If you are determined to help her, then you might want to try my approach of "If you really want my advice, then I'm happy to give it, but I will be very challenging and you might not want to hear it." This is what I said to my friend as described downthread and it was therefore her choice to come and talk to me. We have been friends for over 30 years, so she knew I had her best interests at heart, loved her and would go on loving her.
It might help though if you challenge some of your own thinking. She's not acting like a man, because women are just as capable of having an affair despite a good marriage. She is at least being honest that there aren't any problems in her marriage and she's not vilifying her husband.
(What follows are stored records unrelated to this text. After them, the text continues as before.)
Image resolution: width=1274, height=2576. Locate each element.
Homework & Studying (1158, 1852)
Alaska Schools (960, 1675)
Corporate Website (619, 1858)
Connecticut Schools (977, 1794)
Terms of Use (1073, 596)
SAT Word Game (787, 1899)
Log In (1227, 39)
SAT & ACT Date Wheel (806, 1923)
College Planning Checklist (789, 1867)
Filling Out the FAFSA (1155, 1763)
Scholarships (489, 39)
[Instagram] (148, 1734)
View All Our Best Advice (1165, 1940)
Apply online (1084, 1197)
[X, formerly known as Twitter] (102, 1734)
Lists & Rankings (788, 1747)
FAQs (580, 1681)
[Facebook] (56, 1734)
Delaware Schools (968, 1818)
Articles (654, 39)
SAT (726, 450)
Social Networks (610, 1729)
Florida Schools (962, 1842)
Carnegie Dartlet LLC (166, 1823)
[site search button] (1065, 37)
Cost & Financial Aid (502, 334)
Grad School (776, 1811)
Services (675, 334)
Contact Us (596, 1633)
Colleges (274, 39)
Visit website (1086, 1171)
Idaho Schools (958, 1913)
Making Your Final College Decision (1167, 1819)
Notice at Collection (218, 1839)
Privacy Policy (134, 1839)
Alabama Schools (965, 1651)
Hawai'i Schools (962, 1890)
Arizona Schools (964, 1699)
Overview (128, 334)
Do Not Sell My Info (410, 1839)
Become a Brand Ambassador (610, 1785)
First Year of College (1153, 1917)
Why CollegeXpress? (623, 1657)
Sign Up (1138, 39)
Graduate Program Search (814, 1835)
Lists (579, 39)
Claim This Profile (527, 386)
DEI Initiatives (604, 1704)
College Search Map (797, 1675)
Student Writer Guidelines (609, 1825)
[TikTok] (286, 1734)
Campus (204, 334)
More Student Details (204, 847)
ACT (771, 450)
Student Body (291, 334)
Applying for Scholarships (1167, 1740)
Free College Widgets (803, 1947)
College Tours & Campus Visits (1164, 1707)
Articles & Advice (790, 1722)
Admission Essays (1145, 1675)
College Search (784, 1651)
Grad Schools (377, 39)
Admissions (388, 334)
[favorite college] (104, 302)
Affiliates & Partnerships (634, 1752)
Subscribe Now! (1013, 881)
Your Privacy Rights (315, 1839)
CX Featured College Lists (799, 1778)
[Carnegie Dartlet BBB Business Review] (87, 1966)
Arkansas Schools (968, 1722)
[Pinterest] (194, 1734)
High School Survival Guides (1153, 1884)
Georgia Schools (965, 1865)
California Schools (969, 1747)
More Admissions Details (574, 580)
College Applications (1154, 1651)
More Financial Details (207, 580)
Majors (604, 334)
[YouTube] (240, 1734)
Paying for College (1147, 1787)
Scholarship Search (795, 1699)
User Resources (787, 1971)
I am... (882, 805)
She's also being honest when she says that the only problem is that the "spark" has reduced over the years. It is an absolute myth that women's marriages need to be bad, for them to have an affair. I suspect what's happened here is a massive over-reaction to a crush.
However, where I think your friend might be falling into a gender trap is in how she describes her feelings. I have often noticed that when some women have affairs, they cannot acknowledge that all they are after is some no-strings sex, so they frame their feelings as "love" when what they are feeling is "lust". Because they convince themselves that they are in love, this leads to some very poor decision-making.
A pragmatic, wiser friend can be a great help here in analysing her true feelings for this man. It goes without saying too, that if the only problem in her marriage is that it lacks spark, having an affair will cause what spark there is, to be extinguished completely.
She is evidently too far gone here if she is saying that if her H left, she wouldn't mind. The truth, I suspect, would be rather different. It leads me to wonder whether she is therefore being entirely truthful with you and that she has had sex with the OM.
One of the best ways of helping her will be to get her to take responsibility and project the future. People immersed in the insanity of an affair are notoriously poor at working out the true consequences. Some of the worst for her are that she might lose the right to be the resident parent and at the very least, she will be looking at shared parenting with her H, who doesn't deserve to lose living with his children.
Statistically at least, it is highly unlikely that the new relationship with a 20 year old is going to withstand a bitter divorce, hurt children and the lure of women his own age.
The price she is likely to pay for what undoubtedly was an over-reaction to a perfectly normal crush, could be enormous.
Now I well understand that as her friend, you are horrified that this could become her fate and so since she has involved you against your will, the most valuable thing you can do for her is to be the pragmatic, wise ally. It would be a sign of a shallow friendship if you sat on the sidelines saying nothing, while this car crash happened.
Now, bear in mind that she will have rather shallower people in her life who might collude with her and urge her to find grievances in her marriage that simply don't exist, so it would be fair to warn her of this too. This is partly because some women simply cannot get their head around a woman having an affair for reasons other than marital unhappiness. What happens then is that the denial and romantic idealism sets in even firmer and terrible decisions are made, all in the name of "love".